• Case ref:
    201801339
  • Date:
    May 2019
  • Body:
    Lothian NHS Board - Acute Division
  • Sector(s):
    Health
  • Subject:
    clinical treatment / diagnosis
  • Outcome:
    Upheld, recommendations

Summary

Ms C complained that the board unreasonably failed to discover an object left in her nasal tissue after surgery at St. John's Hospital. Ms C said that on removal of stents (splints placed temporarily inside a duct, canal, or blood vessel to aid healing or relieve an obstruction), one stent came away in two pieces. Ms C was alerted at the time that a piece of silicone stent may have been retained. Ms C continued to attend the hospital for treatment of chronic rhinosinusitis (a condition where the cavities around nasal passages (sinuses) become inflamed and swollen for a prolonged period). Sixteen months after the surgery, a scan was carried out which identified that a titanium clip had been retained in the nasal tissue. The silicone stent and titanium clip were removed at the same time Ms C was undergoing another surgery, approximately 12 months after the retained titanium clip was discovered.

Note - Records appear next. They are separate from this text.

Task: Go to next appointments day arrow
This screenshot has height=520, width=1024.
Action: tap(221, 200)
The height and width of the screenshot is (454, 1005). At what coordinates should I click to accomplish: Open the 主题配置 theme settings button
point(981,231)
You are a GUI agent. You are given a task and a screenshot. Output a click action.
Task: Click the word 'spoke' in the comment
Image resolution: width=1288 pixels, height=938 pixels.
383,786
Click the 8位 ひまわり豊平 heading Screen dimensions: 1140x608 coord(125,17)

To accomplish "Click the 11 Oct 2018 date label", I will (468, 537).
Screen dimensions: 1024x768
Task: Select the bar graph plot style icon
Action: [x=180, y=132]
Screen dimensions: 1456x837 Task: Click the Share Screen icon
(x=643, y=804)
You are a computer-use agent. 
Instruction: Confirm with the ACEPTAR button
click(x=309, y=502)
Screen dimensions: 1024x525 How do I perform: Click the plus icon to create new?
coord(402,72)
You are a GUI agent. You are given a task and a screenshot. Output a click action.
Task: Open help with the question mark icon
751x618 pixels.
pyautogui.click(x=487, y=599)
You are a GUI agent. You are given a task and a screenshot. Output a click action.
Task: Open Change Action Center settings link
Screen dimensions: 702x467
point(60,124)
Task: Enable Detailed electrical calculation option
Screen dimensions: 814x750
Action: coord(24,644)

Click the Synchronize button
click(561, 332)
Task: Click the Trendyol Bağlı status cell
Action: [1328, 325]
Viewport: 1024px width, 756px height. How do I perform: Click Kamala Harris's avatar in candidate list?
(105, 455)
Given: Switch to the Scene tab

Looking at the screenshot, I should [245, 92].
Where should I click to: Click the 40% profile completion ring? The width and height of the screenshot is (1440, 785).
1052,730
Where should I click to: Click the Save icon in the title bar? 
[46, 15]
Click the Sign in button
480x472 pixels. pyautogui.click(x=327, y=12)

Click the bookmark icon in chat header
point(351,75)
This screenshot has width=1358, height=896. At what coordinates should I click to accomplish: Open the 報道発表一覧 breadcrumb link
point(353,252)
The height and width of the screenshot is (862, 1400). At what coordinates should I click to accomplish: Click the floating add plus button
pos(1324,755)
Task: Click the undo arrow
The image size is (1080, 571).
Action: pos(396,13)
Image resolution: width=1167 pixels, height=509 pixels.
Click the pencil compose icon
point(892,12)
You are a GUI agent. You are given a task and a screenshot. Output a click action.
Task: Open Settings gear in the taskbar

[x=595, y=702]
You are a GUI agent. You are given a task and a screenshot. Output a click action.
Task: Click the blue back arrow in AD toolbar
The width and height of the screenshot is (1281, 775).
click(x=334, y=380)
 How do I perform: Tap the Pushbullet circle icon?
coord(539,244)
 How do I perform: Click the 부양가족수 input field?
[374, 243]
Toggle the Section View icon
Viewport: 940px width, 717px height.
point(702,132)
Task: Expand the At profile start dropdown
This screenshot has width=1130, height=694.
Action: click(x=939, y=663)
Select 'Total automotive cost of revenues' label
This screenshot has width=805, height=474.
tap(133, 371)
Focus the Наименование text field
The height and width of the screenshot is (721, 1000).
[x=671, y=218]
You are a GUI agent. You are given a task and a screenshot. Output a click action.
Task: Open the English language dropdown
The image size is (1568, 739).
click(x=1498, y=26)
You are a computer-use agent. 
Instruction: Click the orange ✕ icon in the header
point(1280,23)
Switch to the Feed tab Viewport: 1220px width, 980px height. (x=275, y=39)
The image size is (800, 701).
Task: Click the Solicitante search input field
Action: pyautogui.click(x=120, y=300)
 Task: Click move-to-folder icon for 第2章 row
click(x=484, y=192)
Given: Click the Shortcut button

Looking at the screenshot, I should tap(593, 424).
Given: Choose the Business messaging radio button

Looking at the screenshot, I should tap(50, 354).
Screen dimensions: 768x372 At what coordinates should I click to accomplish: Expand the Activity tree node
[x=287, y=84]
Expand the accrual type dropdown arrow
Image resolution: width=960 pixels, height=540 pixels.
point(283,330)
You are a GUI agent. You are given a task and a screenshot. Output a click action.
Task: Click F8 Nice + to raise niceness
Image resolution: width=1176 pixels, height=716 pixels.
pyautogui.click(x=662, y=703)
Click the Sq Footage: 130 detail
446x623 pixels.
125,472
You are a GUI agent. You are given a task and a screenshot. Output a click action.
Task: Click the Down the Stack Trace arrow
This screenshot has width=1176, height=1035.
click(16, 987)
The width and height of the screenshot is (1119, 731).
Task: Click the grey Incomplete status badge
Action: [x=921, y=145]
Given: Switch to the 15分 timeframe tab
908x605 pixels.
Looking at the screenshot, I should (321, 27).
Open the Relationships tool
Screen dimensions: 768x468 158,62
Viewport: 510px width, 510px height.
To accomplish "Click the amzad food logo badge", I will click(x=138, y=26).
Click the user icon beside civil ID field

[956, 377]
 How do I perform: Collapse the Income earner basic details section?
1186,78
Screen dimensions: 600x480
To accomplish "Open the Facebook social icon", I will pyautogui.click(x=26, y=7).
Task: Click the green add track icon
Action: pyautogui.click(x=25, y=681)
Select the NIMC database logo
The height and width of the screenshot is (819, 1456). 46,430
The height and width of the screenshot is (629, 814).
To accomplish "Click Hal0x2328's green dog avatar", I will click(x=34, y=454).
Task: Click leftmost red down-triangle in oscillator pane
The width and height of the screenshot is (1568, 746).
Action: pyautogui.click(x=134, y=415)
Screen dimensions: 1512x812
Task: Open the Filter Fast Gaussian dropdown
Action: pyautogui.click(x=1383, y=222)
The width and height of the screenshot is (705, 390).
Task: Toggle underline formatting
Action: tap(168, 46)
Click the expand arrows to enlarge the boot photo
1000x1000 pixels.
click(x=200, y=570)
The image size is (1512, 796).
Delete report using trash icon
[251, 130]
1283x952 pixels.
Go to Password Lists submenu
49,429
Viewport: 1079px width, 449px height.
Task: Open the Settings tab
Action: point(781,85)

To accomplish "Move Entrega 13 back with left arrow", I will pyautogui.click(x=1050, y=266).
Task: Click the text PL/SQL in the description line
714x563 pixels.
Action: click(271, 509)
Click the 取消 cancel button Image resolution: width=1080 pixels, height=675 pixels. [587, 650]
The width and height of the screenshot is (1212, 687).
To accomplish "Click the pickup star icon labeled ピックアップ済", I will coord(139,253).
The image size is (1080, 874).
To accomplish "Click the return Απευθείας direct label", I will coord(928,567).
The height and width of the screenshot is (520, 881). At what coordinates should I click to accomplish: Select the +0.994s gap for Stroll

We took independent medical advice from a consultant rhinologist (a specialist in conditions affecting the nose). We found that the board unreasonably failed to discover and report on all elements retained in Ms C's nasal tissue after surgery. No investigations were carried out until the scan 16 months after the stents were removed, where it was found that the titanium clip was still in place. After it was discovered, it was over a year before it was removed. We found that there was an unreasonable delay in identifying the retained titanium clip. Therefore, we upheld this part of Ms C's complaint.

Ms C also complained that the board failed to provide a reasonable explanation as to how an object was left in her nasal tissue after surgery. The board accepted that they had not provided a reasonable explanation. The communication regarding this issue was poor. When it was found that a titanium clip had been retained as well as the silicone stent, it was over four months before Ms C was informed of this. No explanation was provided as to why the clip was retained or why Ms C was not informed that this was a possibility. We considered that the board could have been more open and detailed about what happened and why. Therefore, we upheld this part of Ms C's complaint.

Recommendations

What we asked the organisation to do in this case:

  • Apologise to Mrs C for the failings identified by this investigation. The apology should meet the standards set out in the SPSO guidelines on apology available at www.spso.org.uk/leaflets-and-guidance.

What we said should change to put things right in future:

  • A review of practice to consider best practice to secure silicone tubes for dacryocystorhinostomy (DCR) surgeries.
  • A review of the process for selecting patients for DCR surgery.
  • Clinicians should review their diagnosis when patients do not respond to treatment.
  • Learning from this investigation is fed back to relevant staff in a supportive way.
  • The process of discussing options and consent to treatment should be clear in its documentation.